Photography also played a pivotal role in constructing the visual culture of postwar Japan, and no photographer captured its psychological complexity more precisely than Eikoh Hosoe. His collaborations with the writer Yukio Mishima, the dancer Tatsumi Hijikata, and other figures from the avant garde produced images of extraordinary intensity, exploring the body as a site of transformation, eroticism, and mortal vulnerability. His 1963 series 'Barakei,' known in English as 'Ordeal by Roses,' remains one of the defining artistic documents of the era. Hosoe understood that photography could bear the full weight of cultural crisis, and the work on The Collection reflects that ambition.

Eikoh Hosoe
Barakei Shinshuban – Ordeal by Roses Re-Edited
What makes postwar Japanese art so enduringly significant is the seriousness with which these artists approached fundamental questions.
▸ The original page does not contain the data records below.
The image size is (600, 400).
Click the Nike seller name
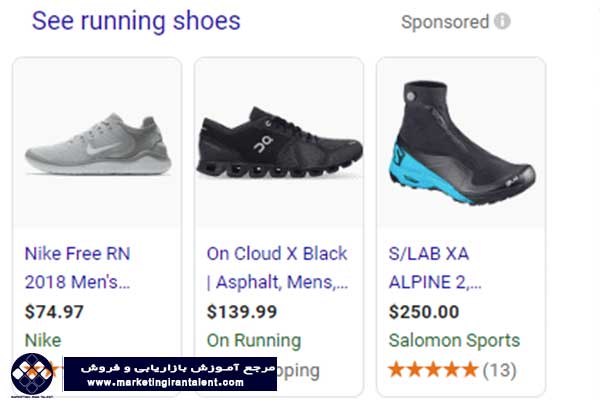(x=43, y=340)
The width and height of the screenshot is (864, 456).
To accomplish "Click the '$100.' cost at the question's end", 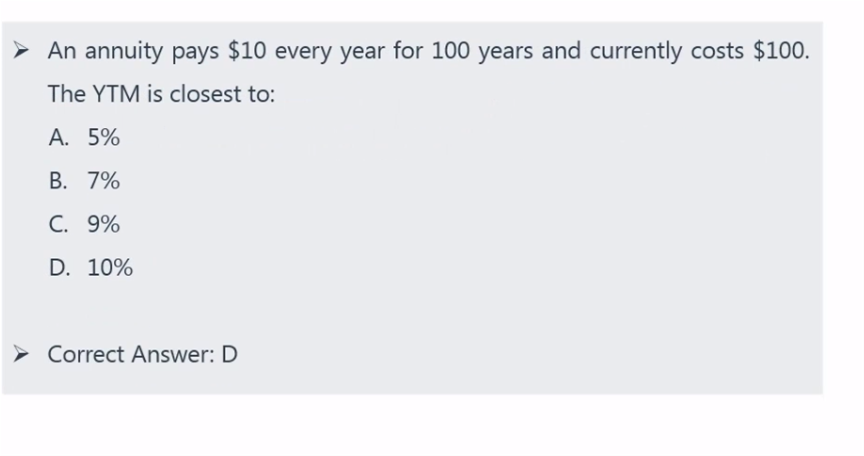I will point(781,51).
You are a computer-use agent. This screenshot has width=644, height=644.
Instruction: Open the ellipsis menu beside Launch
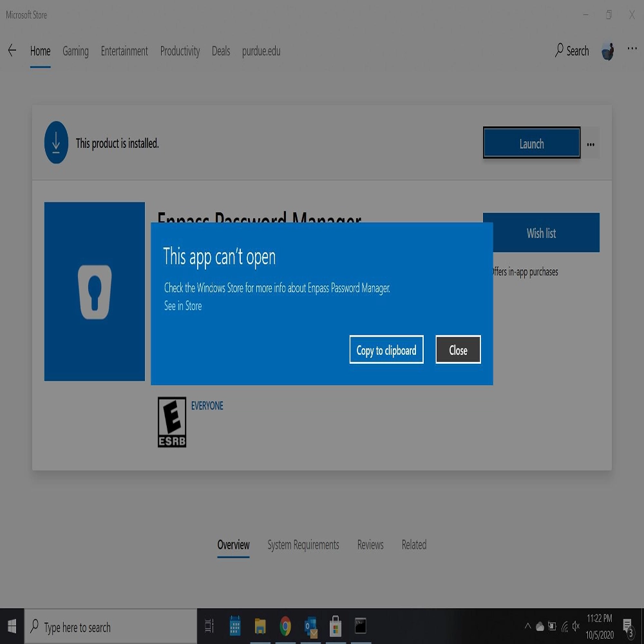pos(591,144)
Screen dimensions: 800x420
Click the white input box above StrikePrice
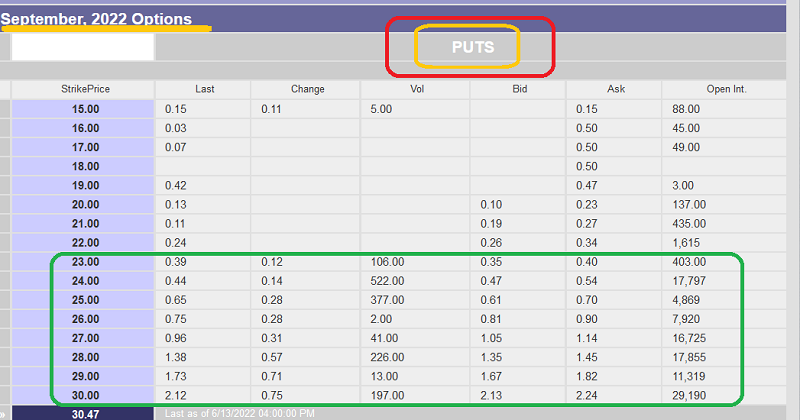point(83,46)
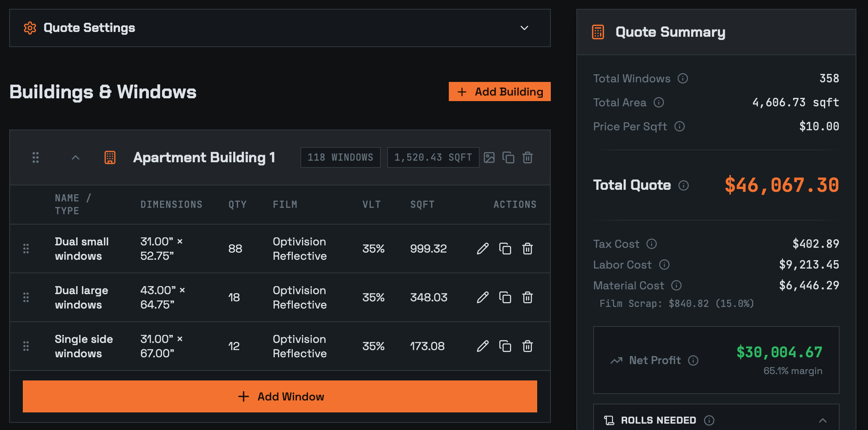The height and width of the screenshot is (430, 868).
Task: Duplicate Apartment Building 1
Action: tap(508, 157)
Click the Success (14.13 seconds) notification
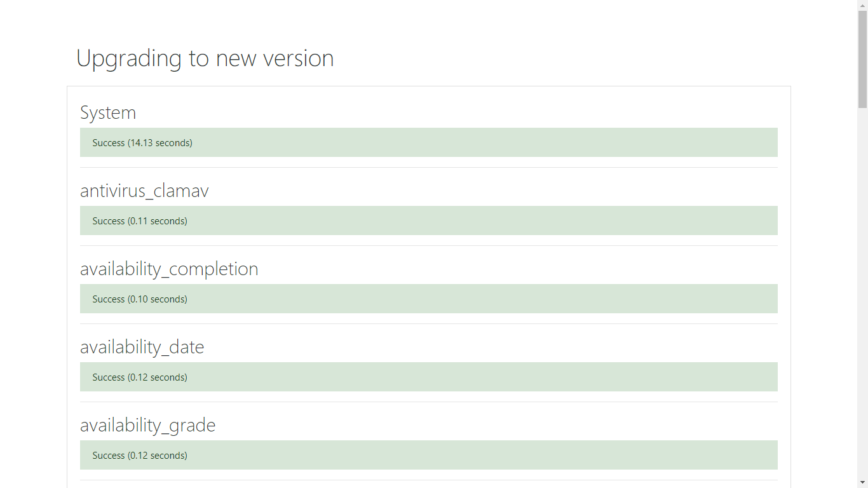The image size is (868, 488). (x=428, y=142)
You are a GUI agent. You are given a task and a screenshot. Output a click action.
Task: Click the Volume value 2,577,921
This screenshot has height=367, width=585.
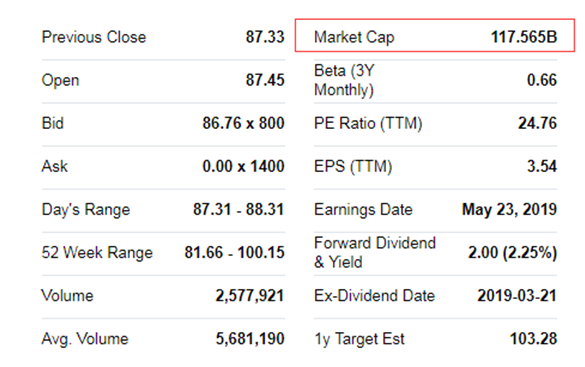coord(250,296)
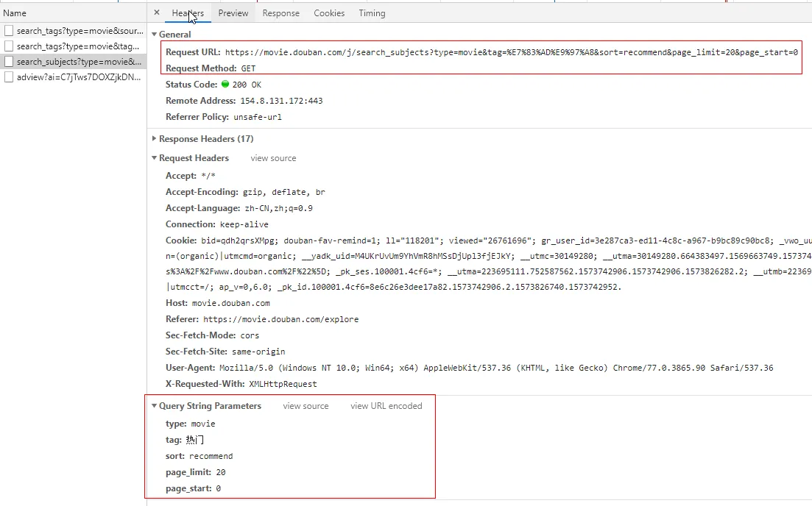Click the Name column header

point(15,13)
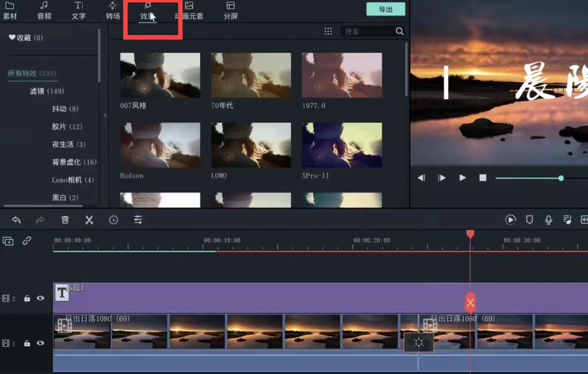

They were not making aesthetic choices in a vacuum. They were responding to the bomb, to occupation, to rapid industrialization, to the collision between a deeply rooted cultural inheritance and a violently disrupted present. The answers they found were not comforting, but they were honest, and honesty at that scale tends to last.
The influence of Gutai on performance art worldwide, the impact of Mono ha on subsequent generations of sculptors and installation artists, and the ongoing resonance of photographers like Hosoe in contemporary practice all testify to how much of our present these artists helped to invent. For collectors engaging with this material today, the rewards go well beyond historical importance. These works have a physical and conceptual directness that cuts through the noise of the contemporary market. They ask something of the viewer and give something back in proportion.
Whether you are approaching the scarred, exhilarating surfaces of a Shiraga, the spare intensity of a Saito, or the spatial questioning of a Suga, you are in the presence of art made under real pressure, by people who understood that making art was never merely a professional activity. The Collection brings together a group of artists who between them map much of what made postwar Japan one of the most important sites of artistic invention in the twentieth century. That conversation is still very much worth entering.